━━ Text provided ━━
Subject: 802.11 link adaptation thoughts
To: None <tech-net@netbsd.org>
From: David Young <dyoung@pobox.com>
List: tech-net
Date: 10/03/2004 18:11:03
Here are some thoughts about link adaptation for 802.11.  I haven't got
time to make these ideas into code.

Research publications by the MIT Roofnet research group---see
<http://pdos.lcs.mit.edu/~rtm/>---suggest how to produce a new
link-adaptation algorithm.  They observe on both indoor and outdoor
testbed networks that received signal strength (RSS) is not a strong
predictor of the best transmission rate.  One naively expects that a high
bit-rate (11Mbps, say) will have more frame errors than a low bit-rate
(1Mbps) at the same S/N.  rssadapt, the host-based link adaptation in
the kernel, is built on this assumption.  The MIT group find out that
the assumption is false.  They observe that when multipath delays are
approximately an integer multiple of the bit duration, roughly speaking,
802.11 receivers cannot counteract the interference between bits.
This means that an RF channel may pass frames sent at 11Mbps more reliably
than frames sent at 1Mbps.

I will describe my idea for a new link-adaptor in broad outline.
My link-adaptor will use feedback from the transmit section of the MAC to
compute the Expected Transmission Time (ETT---see the Roofnet literature)
for unicast packets between 256 and 512, 512 and 1024, 1024 and 2048,
2048 and 4096 microseconds (say), at each bit rate, for each receiver.
That is, it will keep a table, ETT[receiver][duration][bit rate].
━━━
▸ **Task details**:
Decide whether each statement agrees with the message on 802.11 link adaptation. Answer yes or no, and quote the words of the message that settle it. (a) The MIT Roofnet group found that received signal strength is a strong predictor of the best transmission rate. (b) rssadapt assumes that a high bit-rate will have more frame errors than a low bit-rate at the same S/N. (c) The proposed link-adaptor will keep a table of ETT values for each receiver, duration, and bit rate.
━━ Dataset excerpts ━━
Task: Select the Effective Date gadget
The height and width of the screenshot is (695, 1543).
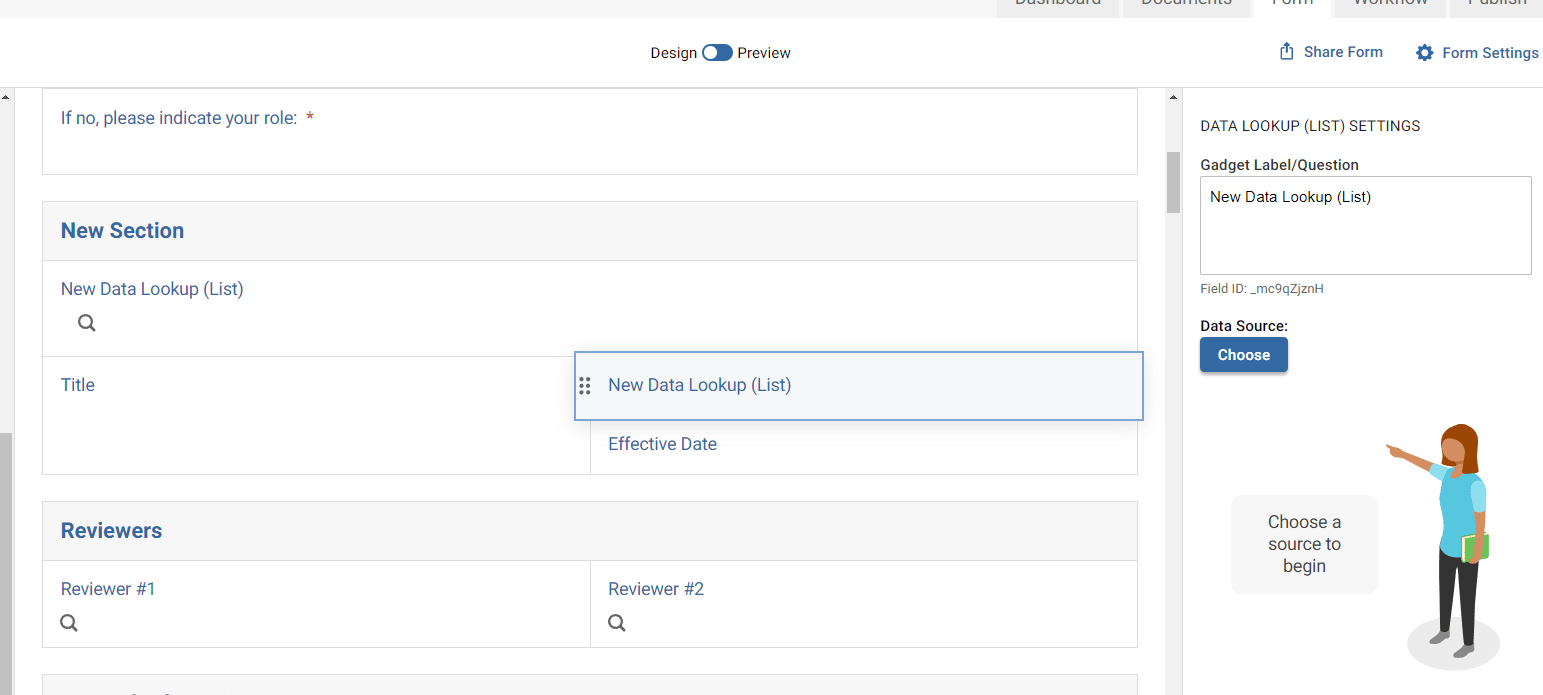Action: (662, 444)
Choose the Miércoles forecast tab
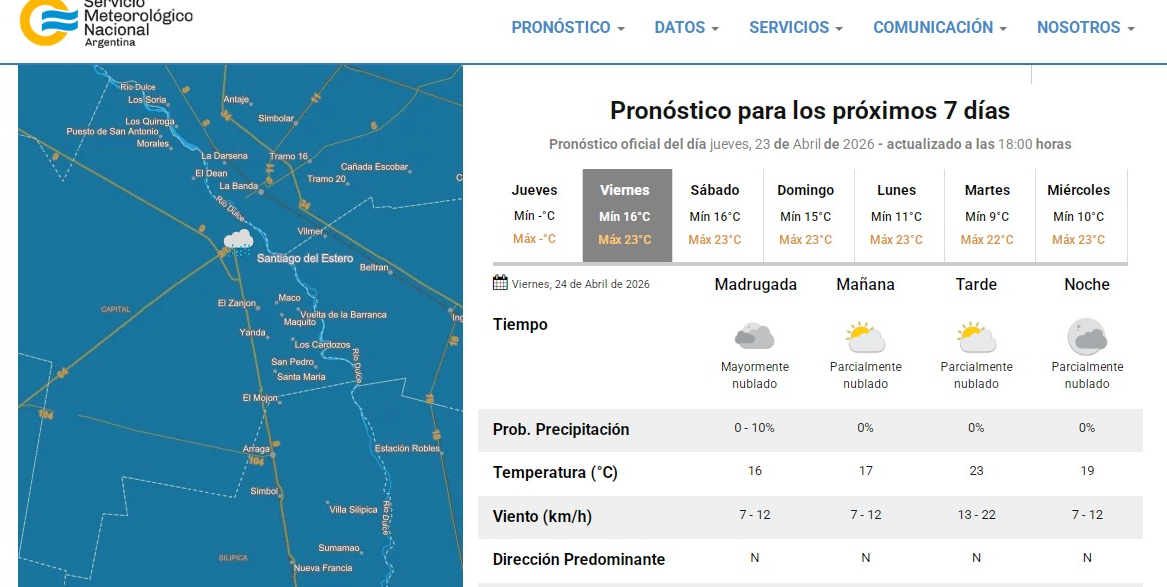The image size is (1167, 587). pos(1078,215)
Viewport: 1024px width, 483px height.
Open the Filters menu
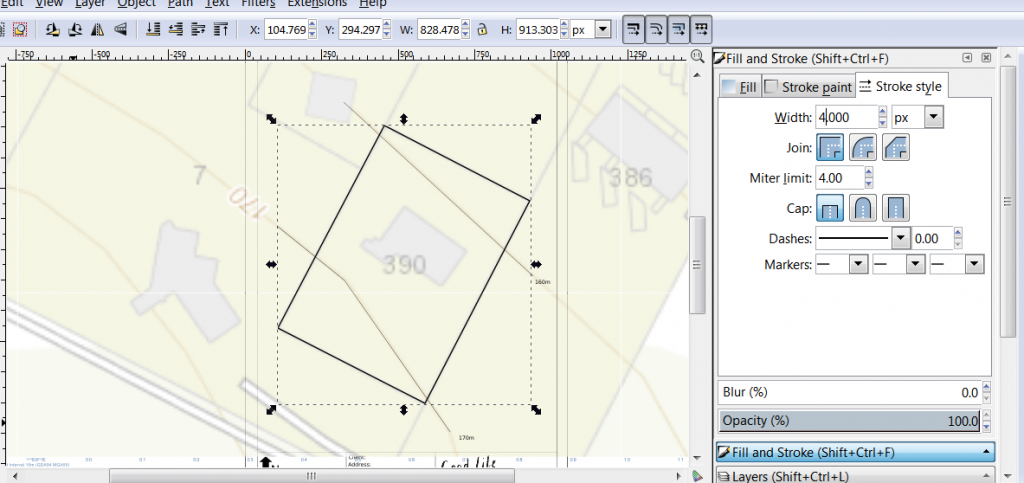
━━━
▸ **Written response**:
(a) No: "received signal strength (RSS) is not a strong predictor of the best transmission rate"
(b) Yes: "rssadapt, the host-based link adaptation in the kernel, is built on this assumption"
(c) Yes: "it will keep a table, ETT[receiver][duration][bit rate]"